Only one stretch of the data below is wanted: the lines starting at the one with "Click the globe icon beside Referrer" and ending at the one with "Image resolution: width=2204", both included, given again exactly.

Supplied records:
——————

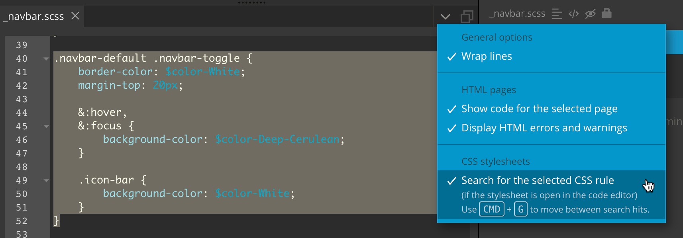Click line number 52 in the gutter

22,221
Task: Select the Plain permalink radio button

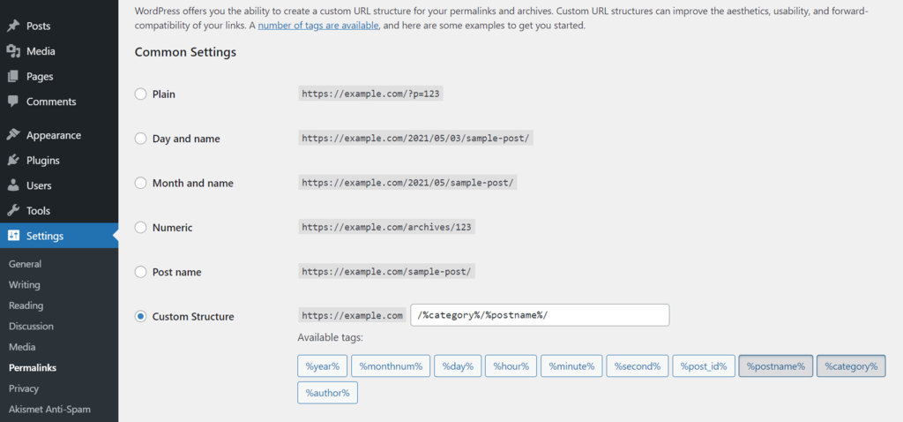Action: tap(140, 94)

——————

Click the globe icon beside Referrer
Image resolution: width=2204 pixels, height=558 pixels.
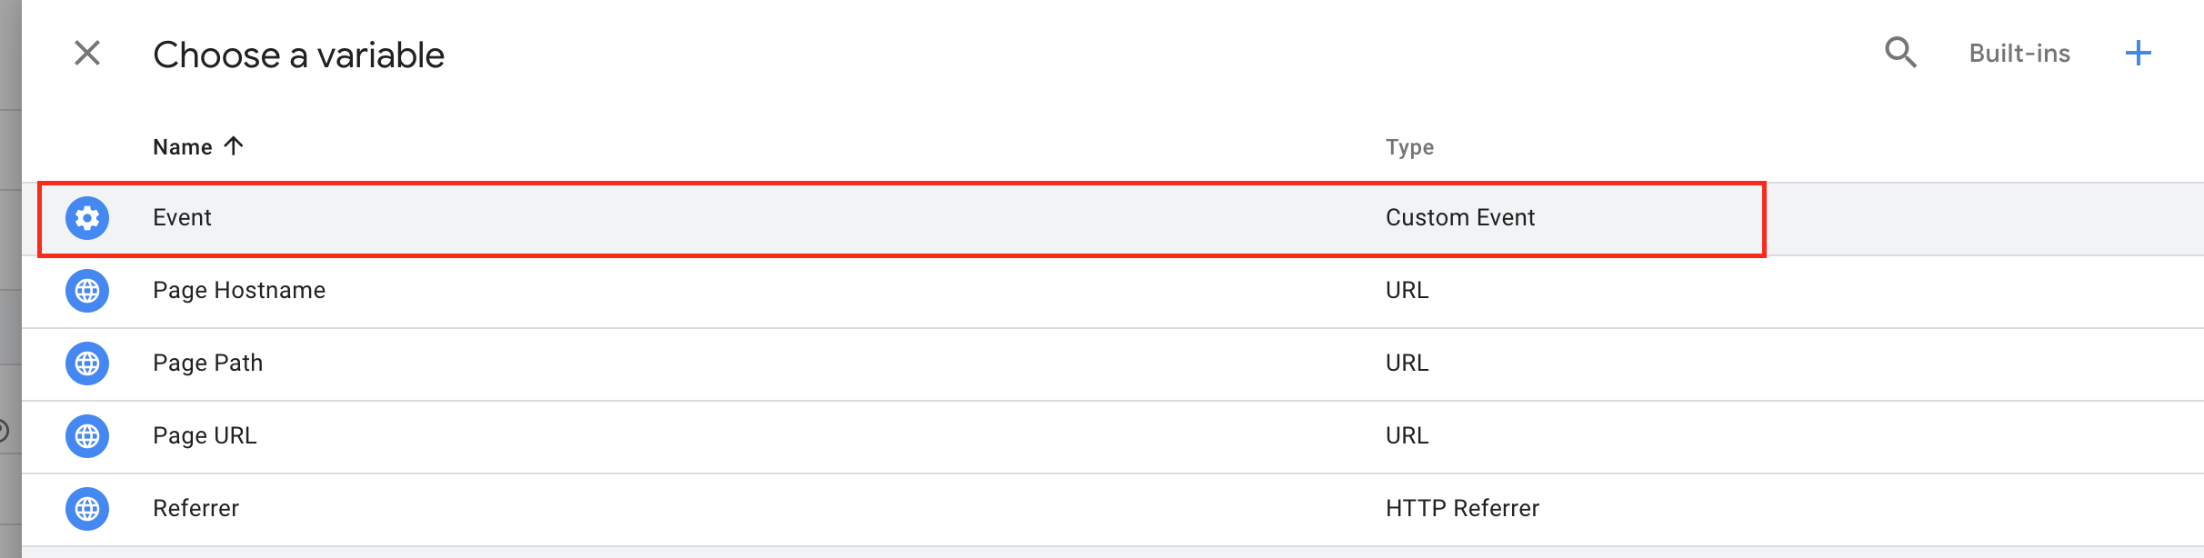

——————

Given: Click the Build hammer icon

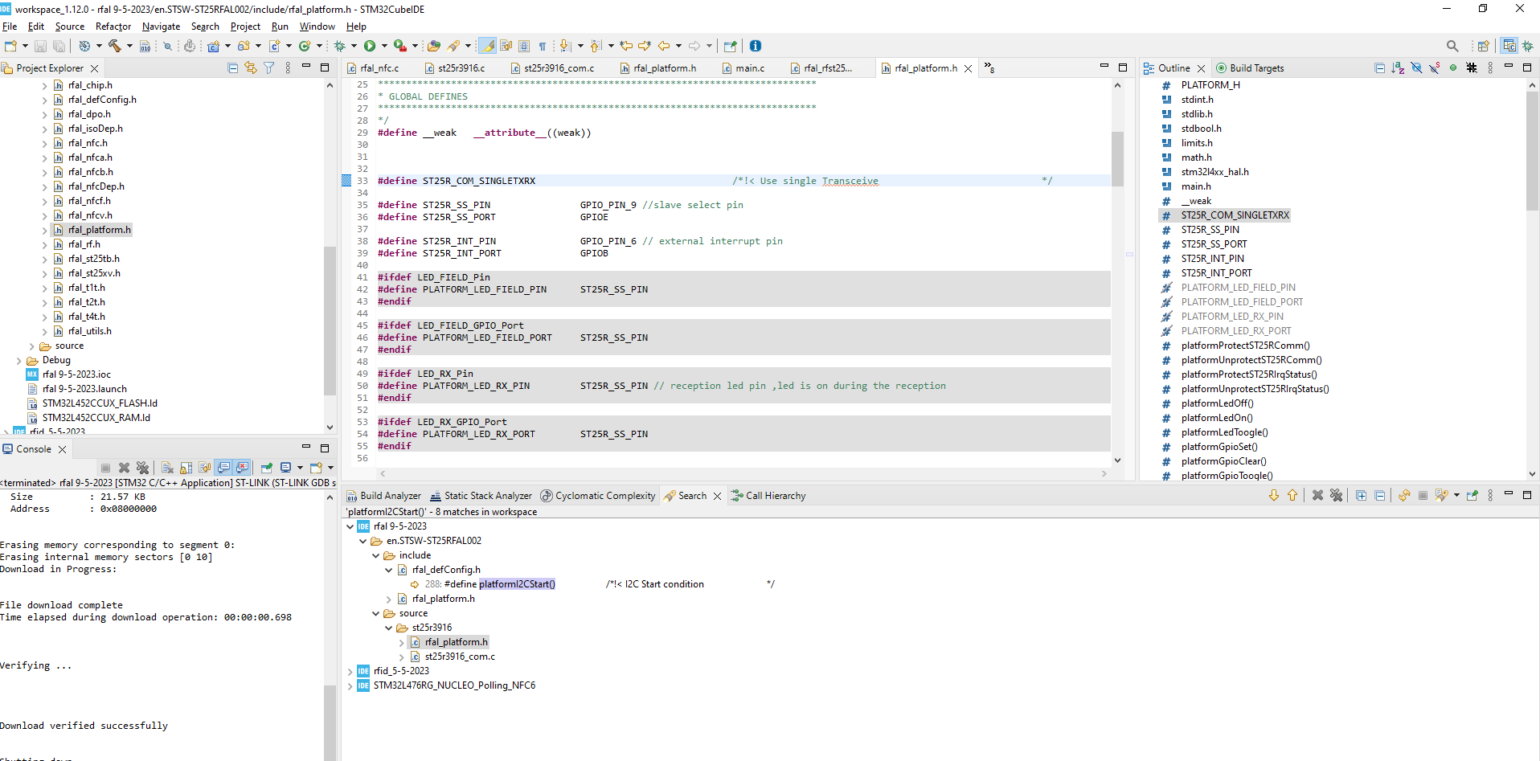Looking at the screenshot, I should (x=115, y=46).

——————

Response below:
Click the globe icon beside Referrer
Image resolution: width=2204 pixels, height=558 pixels.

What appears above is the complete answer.